__Exercise objective__.
Restate word for word the lines below, from the one containing "Select the Zoom tool in toolbar" through the final line, with no pictures included.

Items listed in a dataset
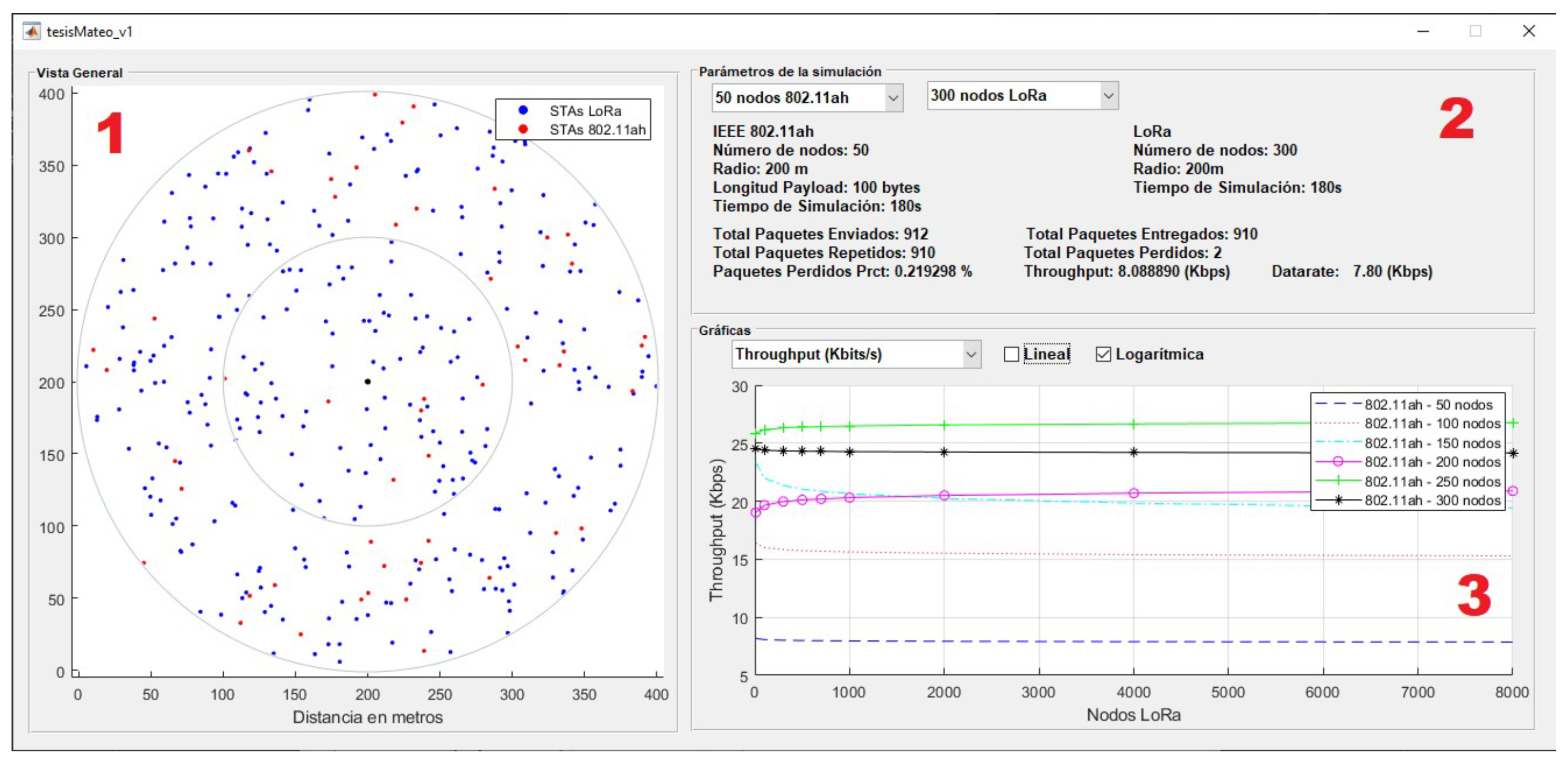Click the Distancia en metros axis label
Screen dimensions: 1568x768
coord(368,717)
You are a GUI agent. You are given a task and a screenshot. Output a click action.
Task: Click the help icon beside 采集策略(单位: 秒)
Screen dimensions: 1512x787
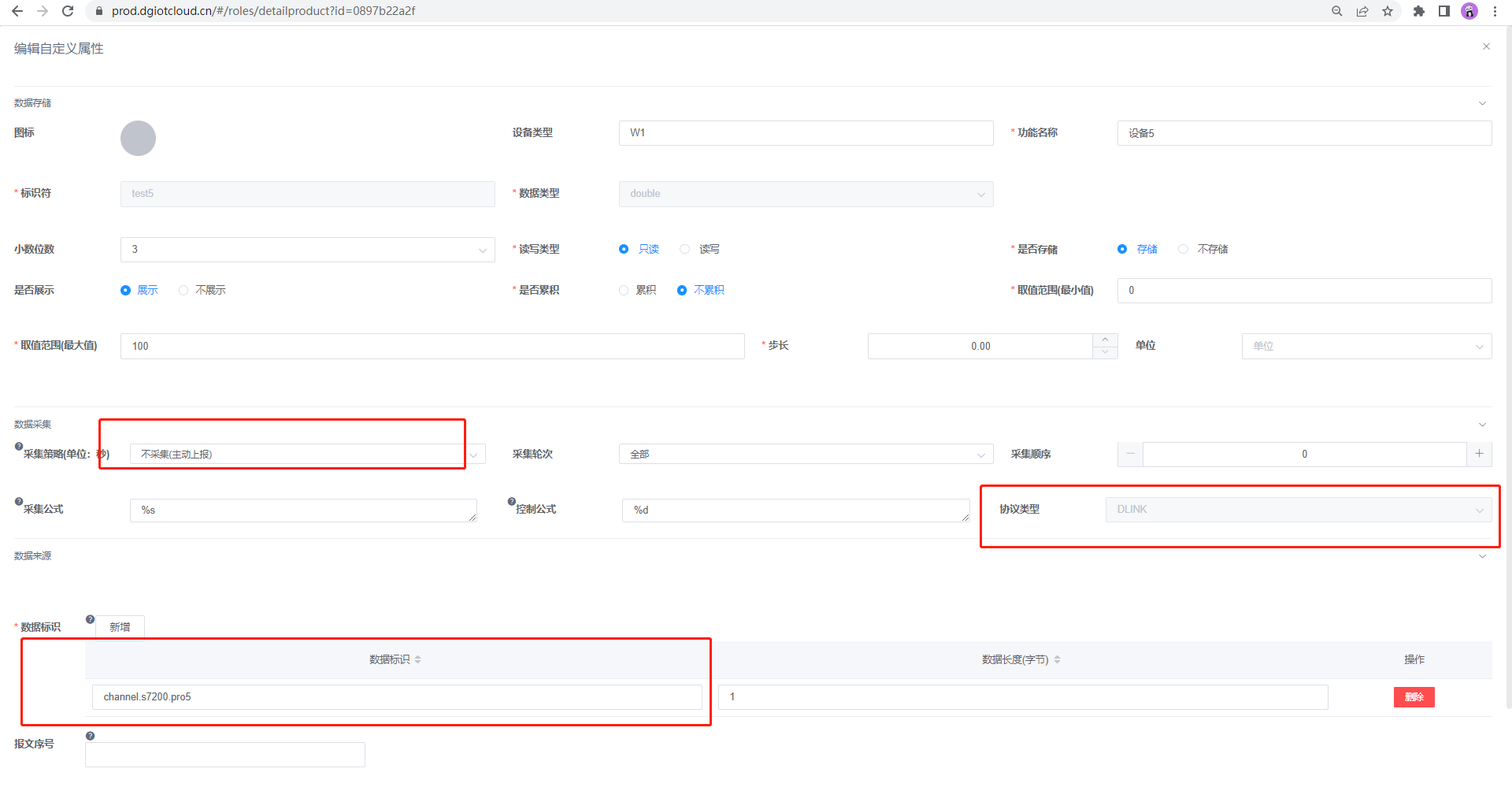[18, 445]
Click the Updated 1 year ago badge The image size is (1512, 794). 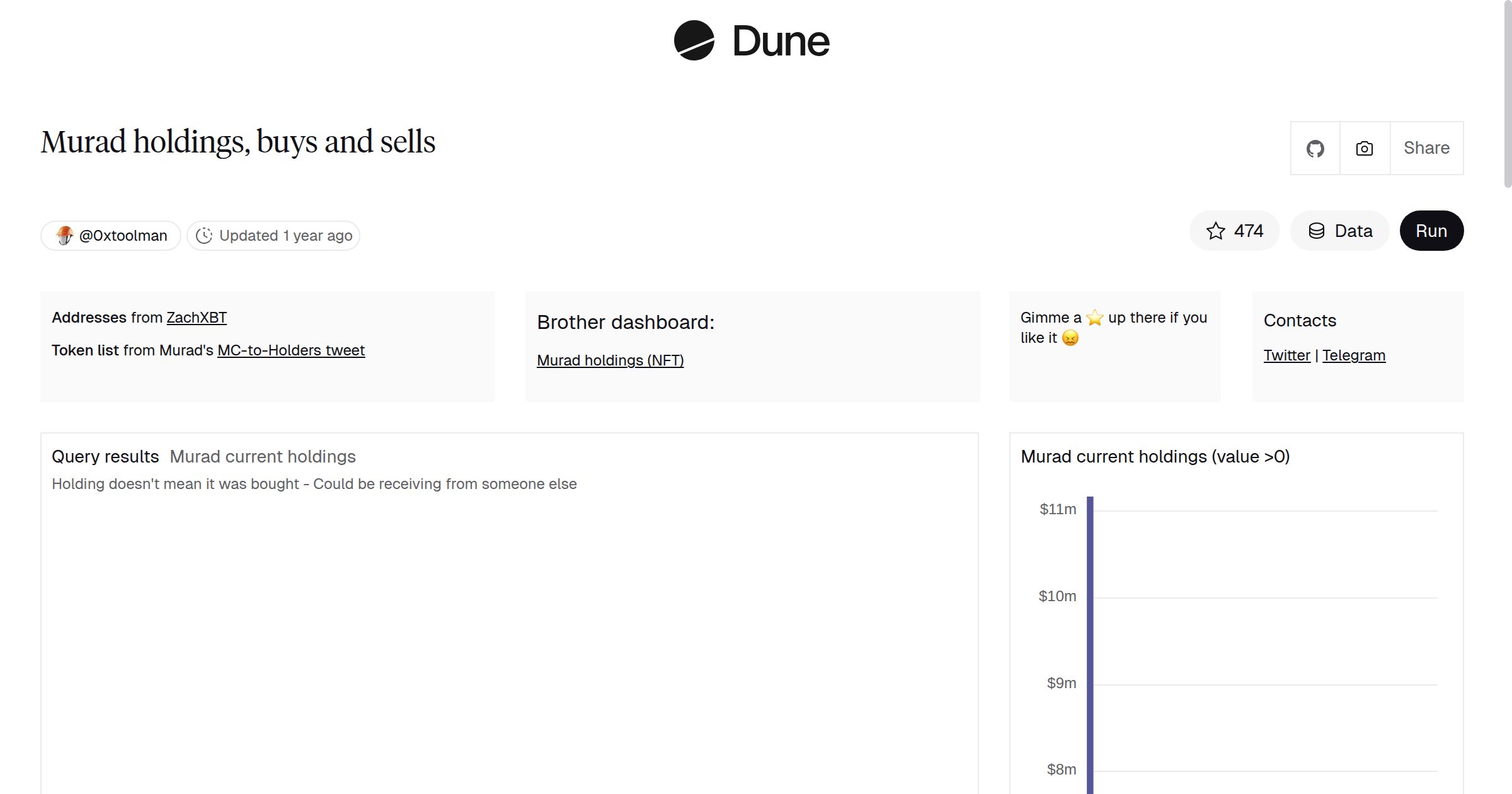(273, 235)
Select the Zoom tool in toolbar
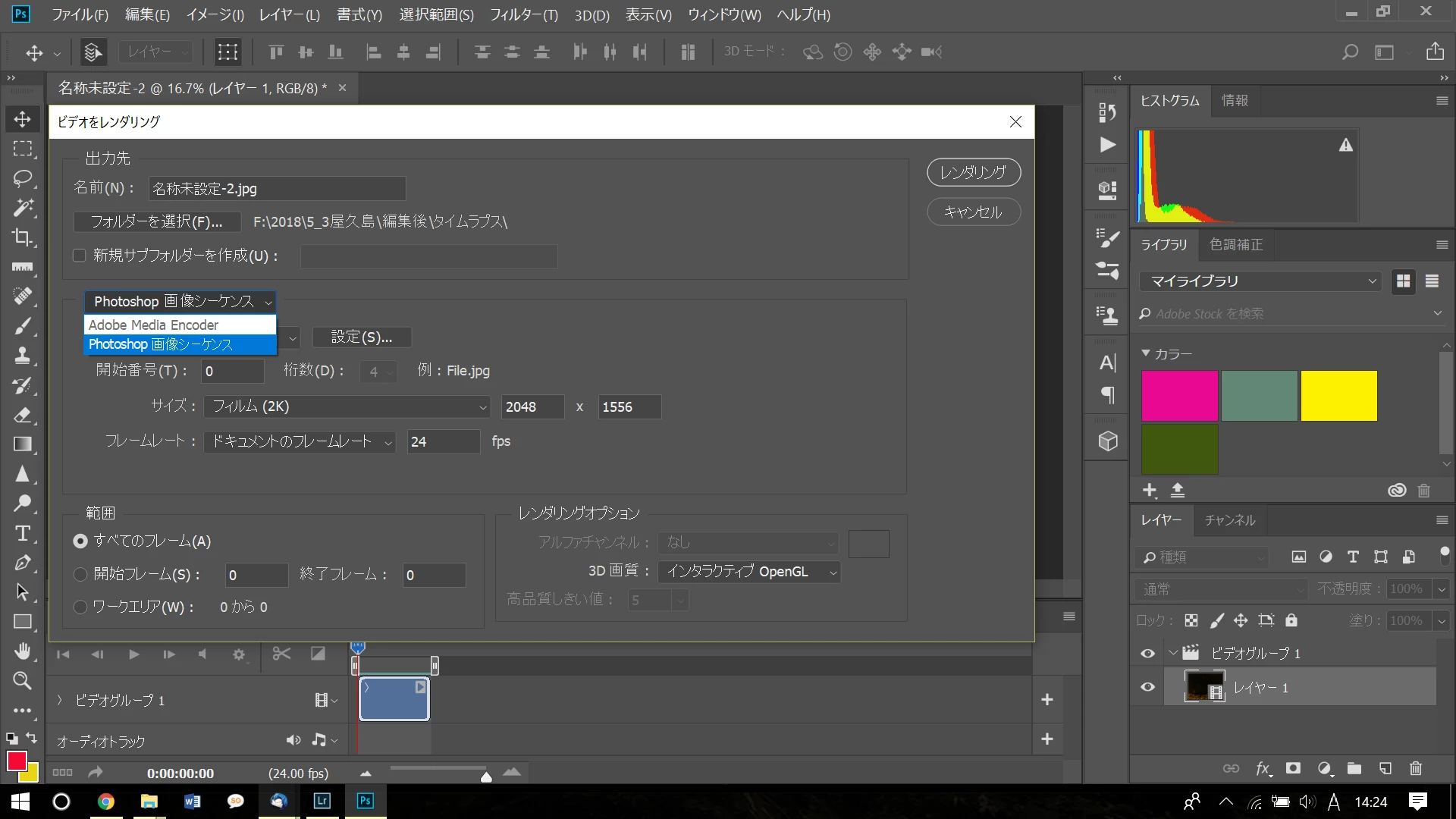Viewport: 1456px width, 819px height. coord(23,681)
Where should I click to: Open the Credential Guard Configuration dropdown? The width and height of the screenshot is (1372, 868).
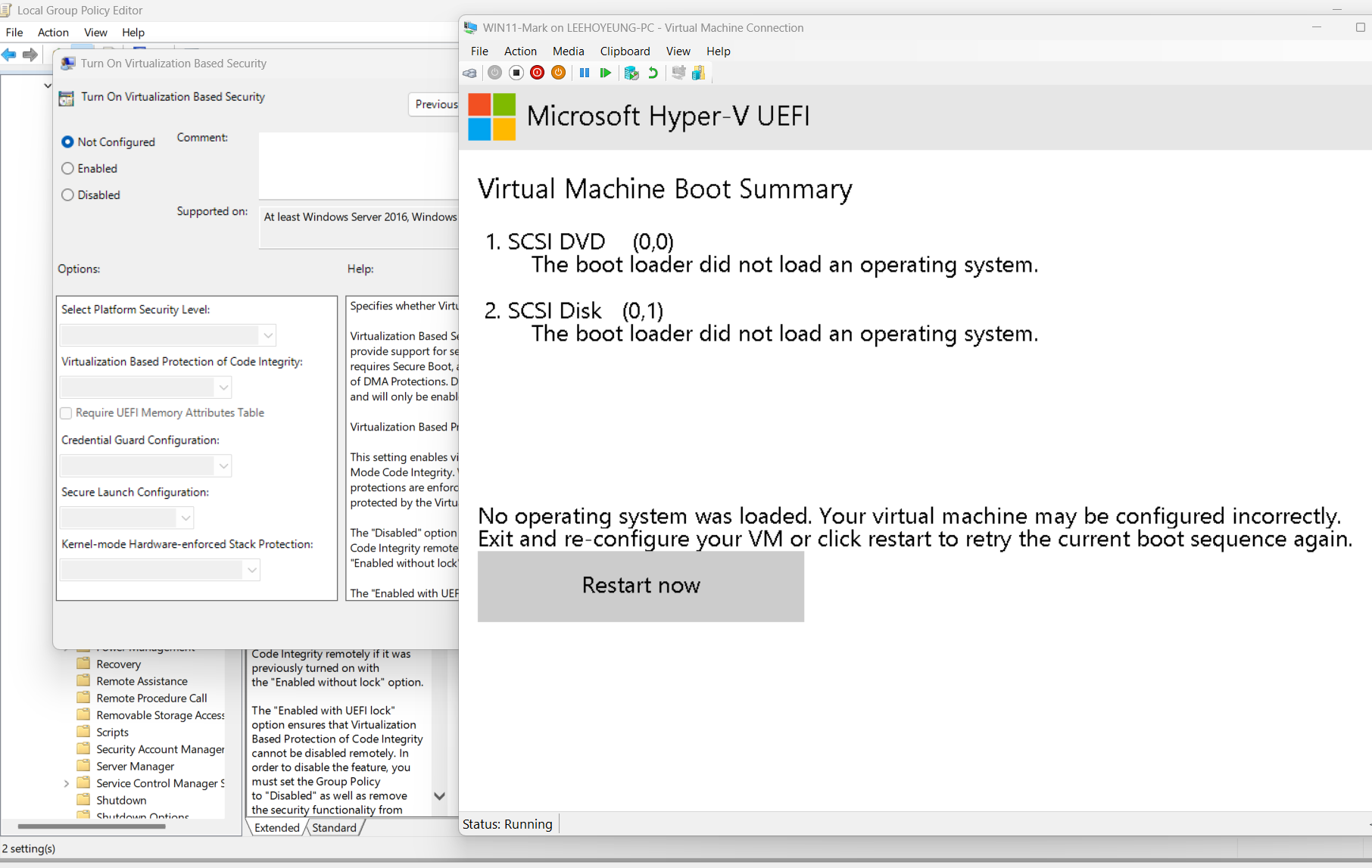coord(223,465)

__Response area__.
Select the Zoom tool in toolbar
Viewport: 1456px width, 819px height. coord(23,681)
Where should I click to: Open the Credential Guard Configuration dropdown? The width and height of the screenshot is (1372, 868).
coord(223,465)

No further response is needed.